KJTI Tour through Silk Route from Pakistan to Kashgar

The Silk Road (or Silk Routes) is an extensive interconnected network of trade routes across the Asian continent connecting East, South, and Western Asia with the Mediterranean world, as well as North and Northeast Africa and Europe.

The Silk Road gets its name from the lucrative Chinese silk trade which began during the Han Dynasty, the major reason for the connection of trade routes into an extensive trans-continental network.

In recent years, the Silk Road is again being used for the maritime and overland routes.

The Silk Routes (collectively known as the 'Silk Road') were important paths for cultural, commercial and technological exchange between traders, merchants, pilgrims, missionaries, soldiers, nomads and urban dwellers from Ancient China, Ancient India, Persia and Mediterranean countries for almost 3,000 years.

Extending over 4,000 miles, the routes enabled people to transport goods, especially luxuries such as slaves, silk, satin and other fine fabrics, musk, other perfumes, spices and medicines, jewels, glassware and even rhubarb, as well as serving as a conduit for the spread of knowledge, ideas, cultures and diseases between different parts of the world (Ancient China, Ancient India, Asia Minor and the Mediterranean). Trade on the Silk Road was a significant factor in the development of the great civilizations of India, China, Egypt, Persia, Arabia, and Rome, and in several respects helped lay the foundations for the modern world. Although the term the Silk Road implies a continuous journey, very few who traveled the route traversed it from end to end. For the most part, goods were transported by a series of agents on varying routes and were traded in the bustling mercantile markets of the oasis towns.

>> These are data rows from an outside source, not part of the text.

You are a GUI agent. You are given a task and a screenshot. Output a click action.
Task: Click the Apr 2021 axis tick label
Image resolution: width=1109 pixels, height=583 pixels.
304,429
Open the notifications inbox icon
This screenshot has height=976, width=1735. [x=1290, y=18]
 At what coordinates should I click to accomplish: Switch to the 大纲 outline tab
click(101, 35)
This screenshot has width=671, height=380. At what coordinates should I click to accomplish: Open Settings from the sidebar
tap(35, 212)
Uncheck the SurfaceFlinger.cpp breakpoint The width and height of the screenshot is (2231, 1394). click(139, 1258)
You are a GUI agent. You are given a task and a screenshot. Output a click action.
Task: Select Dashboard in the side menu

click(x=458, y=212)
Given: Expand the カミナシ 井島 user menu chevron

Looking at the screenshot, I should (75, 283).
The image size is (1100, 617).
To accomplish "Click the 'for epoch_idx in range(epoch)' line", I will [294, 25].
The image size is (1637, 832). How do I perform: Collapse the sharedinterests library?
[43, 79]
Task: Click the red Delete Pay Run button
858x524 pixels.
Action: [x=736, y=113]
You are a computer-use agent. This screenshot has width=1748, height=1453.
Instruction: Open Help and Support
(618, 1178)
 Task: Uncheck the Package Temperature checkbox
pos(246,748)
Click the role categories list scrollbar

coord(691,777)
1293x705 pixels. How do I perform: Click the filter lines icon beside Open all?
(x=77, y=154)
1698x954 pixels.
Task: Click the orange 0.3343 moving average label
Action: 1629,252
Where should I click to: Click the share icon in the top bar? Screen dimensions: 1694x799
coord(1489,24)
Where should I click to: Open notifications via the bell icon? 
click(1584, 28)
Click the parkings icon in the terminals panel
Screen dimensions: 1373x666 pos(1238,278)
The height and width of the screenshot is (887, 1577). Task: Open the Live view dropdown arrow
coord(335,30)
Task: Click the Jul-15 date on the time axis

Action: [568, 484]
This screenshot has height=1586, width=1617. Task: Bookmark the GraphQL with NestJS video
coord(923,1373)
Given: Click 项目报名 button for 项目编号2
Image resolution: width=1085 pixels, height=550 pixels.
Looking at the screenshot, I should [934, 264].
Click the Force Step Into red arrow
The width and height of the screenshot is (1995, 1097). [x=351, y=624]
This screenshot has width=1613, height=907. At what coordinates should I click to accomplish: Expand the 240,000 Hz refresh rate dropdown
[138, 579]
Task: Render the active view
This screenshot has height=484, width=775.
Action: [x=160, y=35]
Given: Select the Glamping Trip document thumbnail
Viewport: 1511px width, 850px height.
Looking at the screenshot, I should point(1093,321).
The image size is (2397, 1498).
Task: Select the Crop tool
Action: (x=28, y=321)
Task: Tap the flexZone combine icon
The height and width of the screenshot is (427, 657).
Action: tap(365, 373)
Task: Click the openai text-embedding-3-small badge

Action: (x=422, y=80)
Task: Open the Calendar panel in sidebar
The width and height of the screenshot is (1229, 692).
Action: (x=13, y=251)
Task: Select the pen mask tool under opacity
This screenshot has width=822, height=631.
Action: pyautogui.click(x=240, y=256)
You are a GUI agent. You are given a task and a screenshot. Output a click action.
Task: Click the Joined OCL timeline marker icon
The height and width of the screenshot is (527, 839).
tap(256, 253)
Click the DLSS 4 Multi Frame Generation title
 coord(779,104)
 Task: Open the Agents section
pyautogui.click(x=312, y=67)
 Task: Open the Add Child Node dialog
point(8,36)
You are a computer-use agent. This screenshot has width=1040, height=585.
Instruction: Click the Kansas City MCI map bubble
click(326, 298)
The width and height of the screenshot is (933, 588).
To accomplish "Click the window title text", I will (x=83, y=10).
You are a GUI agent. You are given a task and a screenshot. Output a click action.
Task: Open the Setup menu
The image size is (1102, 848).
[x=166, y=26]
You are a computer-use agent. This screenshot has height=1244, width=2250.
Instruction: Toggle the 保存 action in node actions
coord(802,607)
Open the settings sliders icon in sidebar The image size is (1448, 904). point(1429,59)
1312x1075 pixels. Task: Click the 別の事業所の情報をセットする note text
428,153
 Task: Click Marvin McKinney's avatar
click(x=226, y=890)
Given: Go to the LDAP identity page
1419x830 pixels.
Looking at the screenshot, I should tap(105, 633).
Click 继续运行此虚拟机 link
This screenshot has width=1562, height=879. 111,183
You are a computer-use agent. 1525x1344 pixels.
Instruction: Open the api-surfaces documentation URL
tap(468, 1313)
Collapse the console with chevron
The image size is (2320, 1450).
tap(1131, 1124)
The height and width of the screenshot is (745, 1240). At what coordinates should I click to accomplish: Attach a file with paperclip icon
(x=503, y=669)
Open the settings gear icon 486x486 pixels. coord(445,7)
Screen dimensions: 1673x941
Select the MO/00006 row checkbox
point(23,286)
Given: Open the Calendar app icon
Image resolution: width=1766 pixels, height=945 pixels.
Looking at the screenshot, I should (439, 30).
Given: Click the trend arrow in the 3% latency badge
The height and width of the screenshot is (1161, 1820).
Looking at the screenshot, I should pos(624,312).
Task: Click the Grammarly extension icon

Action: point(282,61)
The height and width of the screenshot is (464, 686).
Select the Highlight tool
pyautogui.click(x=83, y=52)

The ruins of a Han Dynasty (206 BC - 220 AD) Chinese watchtower made of rammed earth at Dunhuang, Gansu province

The central Asian sections of the trade routes were expanded around 114 BCE by the Han Dynasty, largely through the missions and explorations of Zhang Qian, but earlier trade routes across the continents already existed.[citation needed] In the late Middle Ages, transcontinental trade over the land routes of the Silk Road declined as sea trade increased.

Though silk was certainly the major trade item from China, many other products were traded, and various technologies, religions and philosophies as well as the bubonic plague (the so-called 'Black Death') also travelled along the Silk Routes.